**WORK ORDER**:
Restate the data exactly, with nothing altered.

Start of Block

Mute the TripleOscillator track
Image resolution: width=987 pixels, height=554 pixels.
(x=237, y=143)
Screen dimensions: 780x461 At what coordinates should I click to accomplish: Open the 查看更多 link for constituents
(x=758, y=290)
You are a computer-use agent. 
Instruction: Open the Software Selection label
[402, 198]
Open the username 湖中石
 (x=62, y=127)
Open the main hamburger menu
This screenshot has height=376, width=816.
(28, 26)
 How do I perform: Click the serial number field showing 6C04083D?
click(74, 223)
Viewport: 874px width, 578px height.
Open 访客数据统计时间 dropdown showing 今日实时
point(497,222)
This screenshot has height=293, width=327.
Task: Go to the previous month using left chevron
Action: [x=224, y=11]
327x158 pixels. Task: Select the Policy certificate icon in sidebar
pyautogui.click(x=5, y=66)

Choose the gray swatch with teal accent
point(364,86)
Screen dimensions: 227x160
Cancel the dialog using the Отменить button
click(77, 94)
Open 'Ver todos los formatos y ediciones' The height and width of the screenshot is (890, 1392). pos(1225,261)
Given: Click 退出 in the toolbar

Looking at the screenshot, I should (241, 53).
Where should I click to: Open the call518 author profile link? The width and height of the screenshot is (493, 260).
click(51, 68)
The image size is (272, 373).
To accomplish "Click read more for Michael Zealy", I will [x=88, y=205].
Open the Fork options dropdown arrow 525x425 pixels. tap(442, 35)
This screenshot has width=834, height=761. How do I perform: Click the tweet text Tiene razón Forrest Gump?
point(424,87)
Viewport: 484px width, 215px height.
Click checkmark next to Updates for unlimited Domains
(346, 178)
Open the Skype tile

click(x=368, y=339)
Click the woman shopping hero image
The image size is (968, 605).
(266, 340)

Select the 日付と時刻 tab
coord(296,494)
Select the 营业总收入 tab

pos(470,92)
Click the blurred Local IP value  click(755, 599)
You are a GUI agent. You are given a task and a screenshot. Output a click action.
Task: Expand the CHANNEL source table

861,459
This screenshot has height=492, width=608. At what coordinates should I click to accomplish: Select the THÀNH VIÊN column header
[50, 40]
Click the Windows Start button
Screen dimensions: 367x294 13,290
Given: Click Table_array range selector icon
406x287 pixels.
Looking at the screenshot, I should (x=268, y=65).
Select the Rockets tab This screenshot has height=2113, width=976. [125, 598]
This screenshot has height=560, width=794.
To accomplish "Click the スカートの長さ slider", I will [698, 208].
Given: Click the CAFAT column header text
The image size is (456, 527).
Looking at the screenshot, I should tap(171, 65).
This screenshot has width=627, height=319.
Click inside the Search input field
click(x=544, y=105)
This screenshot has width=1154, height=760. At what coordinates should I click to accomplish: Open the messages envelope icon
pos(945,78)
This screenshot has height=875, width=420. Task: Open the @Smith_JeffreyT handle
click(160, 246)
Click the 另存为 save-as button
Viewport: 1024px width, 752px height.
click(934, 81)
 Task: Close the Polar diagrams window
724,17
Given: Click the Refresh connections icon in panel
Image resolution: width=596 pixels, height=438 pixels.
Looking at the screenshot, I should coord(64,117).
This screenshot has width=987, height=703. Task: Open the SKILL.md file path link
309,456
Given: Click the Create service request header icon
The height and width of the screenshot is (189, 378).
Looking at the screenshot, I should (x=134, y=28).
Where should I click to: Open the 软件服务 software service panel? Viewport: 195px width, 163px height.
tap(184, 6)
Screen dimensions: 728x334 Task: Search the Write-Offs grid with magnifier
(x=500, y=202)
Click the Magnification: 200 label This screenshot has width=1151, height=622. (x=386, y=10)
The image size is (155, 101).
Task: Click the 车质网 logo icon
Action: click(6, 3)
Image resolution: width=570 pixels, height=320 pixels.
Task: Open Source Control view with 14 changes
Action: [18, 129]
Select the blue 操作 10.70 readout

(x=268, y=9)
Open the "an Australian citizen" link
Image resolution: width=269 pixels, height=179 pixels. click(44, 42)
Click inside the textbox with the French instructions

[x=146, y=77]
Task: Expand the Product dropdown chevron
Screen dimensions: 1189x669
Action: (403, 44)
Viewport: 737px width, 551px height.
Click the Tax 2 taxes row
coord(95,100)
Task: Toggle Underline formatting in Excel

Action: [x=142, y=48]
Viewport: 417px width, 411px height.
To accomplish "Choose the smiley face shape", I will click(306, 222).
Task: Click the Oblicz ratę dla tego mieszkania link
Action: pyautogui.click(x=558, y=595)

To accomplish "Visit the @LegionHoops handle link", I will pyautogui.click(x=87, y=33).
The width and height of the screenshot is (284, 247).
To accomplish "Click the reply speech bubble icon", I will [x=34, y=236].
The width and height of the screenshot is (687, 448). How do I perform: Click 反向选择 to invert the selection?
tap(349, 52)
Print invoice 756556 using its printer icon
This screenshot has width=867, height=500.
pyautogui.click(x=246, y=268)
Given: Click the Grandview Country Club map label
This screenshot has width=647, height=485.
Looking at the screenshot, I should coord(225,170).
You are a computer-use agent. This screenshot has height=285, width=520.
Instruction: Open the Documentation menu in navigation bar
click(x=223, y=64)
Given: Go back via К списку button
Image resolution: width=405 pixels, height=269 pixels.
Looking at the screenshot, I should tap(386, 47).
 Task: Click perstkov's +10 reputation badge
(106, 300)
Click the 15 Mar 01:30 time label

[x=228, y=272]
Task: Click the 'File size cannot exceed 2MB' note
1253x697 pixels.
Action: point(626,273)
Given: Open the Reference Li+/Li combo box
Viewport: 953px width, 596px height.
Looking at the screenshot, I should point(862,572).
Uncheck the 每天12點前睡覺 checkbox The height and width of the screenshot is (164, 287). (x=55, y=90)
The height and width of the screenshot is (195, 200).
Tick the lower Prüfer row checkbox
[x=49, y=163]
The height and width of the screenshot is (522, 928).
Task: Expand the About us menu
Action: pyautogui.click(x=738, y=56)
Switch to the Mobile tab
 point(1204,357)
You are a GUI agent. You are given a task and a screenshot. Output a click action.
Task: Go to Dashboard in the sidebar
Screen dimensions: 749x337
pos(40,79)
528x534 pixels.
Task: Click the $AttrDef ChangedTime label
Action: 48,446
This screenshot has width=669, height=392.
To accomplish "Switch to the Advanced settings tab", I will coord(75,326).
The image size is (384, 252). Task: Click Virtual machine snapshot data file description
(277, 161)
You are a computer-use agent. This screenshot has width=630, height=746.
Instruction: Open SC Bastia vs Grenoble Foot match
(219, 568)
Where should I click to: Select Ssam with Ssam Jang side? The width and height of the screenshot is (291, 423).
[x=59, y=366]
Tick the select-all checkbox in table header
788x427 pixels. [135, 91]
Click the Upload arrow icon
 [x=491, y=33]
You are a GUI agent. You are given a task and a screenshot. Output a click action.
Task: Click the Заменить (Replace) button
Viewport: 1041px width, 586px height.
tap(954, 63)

End of Block

**RESPONSE**:
Mute the TripleOscillator track
Image resolution: width=987 pixels, height=554 pixels.
(x=237, y=143)
Screen dimensions: 780x461 At what coordinates should I click to accomplish: Open the 查看更多 link for constituents
(x=758, y=290)
You are a computer-use agent. 
Instruction: Open the Software Selection label
[402, 198]
Open the username 湖中石
 (x=62, y=127)
Open the main hamburger menu
This screenshot has height=376, width=816.
(28, 26)
 How do I perform: Click the serial number field showing 6C04083D?
click(74, 223)
Viewport: 874px width, 578px height.
Open 访客数据统计时间 dropdown showing 今日实时
point(497,222)
This screenshot has height=293, width=327.
Task: Go to the previous month using left chevron
Action: [x=224, y=11]
327x158 pixels. Task: Select the Policy certificate icon in sidebar
pyautogui.click(x=5, y=66)

Choose the gray swatch with teal accent
point(364,86)
Screen dimensions: 227x160
Cancel the dialog using the Отменить button
click(77, 94)
Open 'Ver todos los formatos y ediciones' The height and width of the screenshot is (890, 1392). pos(1225,261)
Given: Click 退出 in the toolbar

Looking at the screenshot, I should (241, 53).
Where should I click to: Open the call518 author profile link? The width and height of the screenshot is (493, 260).
click(51, 68)
The image size is (272, 373).
To accomplish "Click read more for Michael Zealy", I will [x=88, y=205].
Open the Fork options dropdown arrow 525x425 pixels. tap(442, 35)
This screenshot has width=834, height=761. How do I perform: Click the tweet text Tiene razón Forrest Gump?
point(424,87)
Viewport: 484px width, 215px height.
Click checkmark next to Updates for unlimited Domains
(346, 178)
Open the Skype tile

click(x=368, y=339)
Click the woman shopping hero image
The image size is (968, 605).
(266, 340)

Select the 日付と時刻 tab
coord(296,494)
Select the 营业总收入 tab

pos(470,92)
Click the blurred Local IP value  click(755, 599)
You are a GUI agent. You are given a task and a screenshot. Output a click action.
Task: Expand the CHANNEL source table

861,459
This screenshot has height=492, width=608. At what coordinates should I click to accomplish: Select the THÀNH VIÊN column header
[50, 40]
Click the Windows Start button
Screen dimensions: 367x294 13,290
Given: Click Table_array range selector icon
406x287 pixels.
Looking at the screenshot, I should (x=268, y=65).
Select the Rockets tab This screenshot has height=2113, width=976. [125, 598]
This screenshot has height=560, width=794.
To accomplish "Click the スカートの長さ slider", I will [698, 208].
Given: Click the CAFAT column header text
The image size is (456, 527).
Looking at the screenshot, I should tap(171, 65).
This screenshot has width=627, height=319.
Click inside the Search input field
click(x=544, y=105)
This screenshot has width=1154, height=760. At what coordinates should I click to accomplish: Open the messages envelope icon
pos(945,78)
This screenshot has height=875, width=420. Task: Open the @Smith_JeffreyT handle
click(160, 246)
Click the 另存为 save-as button
Viewport: 1024px width, 752px height.
click(934, 81)
 Task: Close the Polar diagrams window
724,17
Given: Click the Refresh connections icon in panel
Image resolution: width=596 pixels, height=438 pixels.
Looking at the screenshot, I should coord(64,117).
This screenshot has width=987, height=703. Task: Open the SKILL.md file path link
309,456
Given: Click the Create service request header icon
The height and width of the screenshot is (189, 378).
Looking at the screenshot, I should (x=134, y=28).
Where should I click to: Open the 软件服务 software service panel? Viewport: 195px width, 163px height.
tap(184, 6)
Screen dimensions: 728x334 Task: Search the Write-Offs grid with magnifier
(x=500, y=202)
Click the Magnification: 200 label This screenshot has width=1151, height=622. (x=386, y=10)
The image size is (155, 101).
Task: Click the 车质网 logo icon
Action: click(6, 3)
Image resolution: width=570 pixels, height=320 pixels.
Task: Open Source Control view with 14 changes
Action: [18, 129]
Select the blue 操作 10.70 readout

(x=268, y=9)
Open the "an Australian citizen" link
Image resolution: width=269 pixels, height=179 pixels. click(44, 42)
Click inside the textbox with the French instructions

[x=146, y=77]
Task: Expand the Product dropdown chevron
Screen dimensions: 1189x669
Action: (403, 44)
Viewport: 737px width, 551px height.
Click the Tax 2 taxes row
coord(95,100)
Task: Toggle Underline formatting in Excel

Action: [x=142, y=48]
Viewport: 417px width, 411px height.
To accomplish "Choose the smiley face shape", I will click(306, 222).
Task: Click the Oblicz ratę dla tego mieszkania link
Action: pyautogui.click(x=558, y=595)

To accomplish "Visit the @LegionHoops handle link", I will pyautogui.click(x=87, y=33).
The width and height of the screenshot is (284, 247).
To accomplish "Click the reply speech bubble icon", I will [x=34, y=236].
The width and height of the screenshot is (687, 448). How do I perform: Click 反向选择 to invert the selection?
tap(349, 52)
Print invoice 756556 using its printer icon
This screenshot has width=867, height=500.
pyautogui.click(x=246, y=268)
Given: Click the Grandview Country Club map label
This screenshot has width=647, height=485.
Looking at the screenshot, I should coord(225,170).
You are a computer-use agent. This screenshot has height=285, width=520.
Instruction: Open the Documentation menu in navigation bar
click(x=223, y=64)
Given: Go back via К списку button
Image resolution: width=405 pixels, height=269 pixels.
Looking at the screenshot, I should tap(386, 47).
 Task: Click perstkov's +10 reputation badge
(106, 300)
Click the 15 Mar 01:30 time label

[x=228, y=272]
Task: Click the 'File size cannot exceed 2MB' note
1253x697 pixels.
Action: point(626,273)
Given: Open the Reference Li+/Li combo box
Viewport: 953px width, 596px height.
Looking at the screenshot, I should point(862,572).
Uncheck the 每天12點前睡覺 checkbox The height and width of the screenshot is (164, 287). (x=55, y=90)
The height and width of the screenshot is (195, 200).
Tick the lower Prüfer row checkbox
[x=49, y=163]
The height and width of the screenshot is (522, 928).
Task: Expand the About us menu
Action: pyautogui.click(x=738, y=56)
Switch to the Mobile tab
 point(1204,357)
You are a GUI agent. You are given a task and a screenshot. Output a click action.
Task: Go to Dashboard in the sidebar
Screen dimensions: 749x337
pos(40,79)
528x534 pixels.
Task: Click the $AttrDef ChangedTime label
Action: 48,446
This screenshot has width=669, height=392.
To accomplish "Switch to the Advanced settings tab", I will coord(75,326).
The image size is (384, 252). Task: Click Virtual machine snapshot data file description
(277, 161)
You are a computer-use agent. This screenshot has width=630, height=746.
Instruction: Open SC Bastia vs Grenoble Foot match
(219, 568)
Where should I click to: Select Ssam with Ssam Jang side? The width and height of the screenshot is (291, 423).
[x=59, y=366]
Tick the select-all checkbox in table header
788x427 pixels. [135, 91]
Click the Upload arrow icon
 [x=491, y=33]
You are a GUI agent. You are given a task and a screenshot. Output a click action.
Task: Click the Заменить (Replace) button
Viewport: 1041px width, 586px height.
tap(954, 63)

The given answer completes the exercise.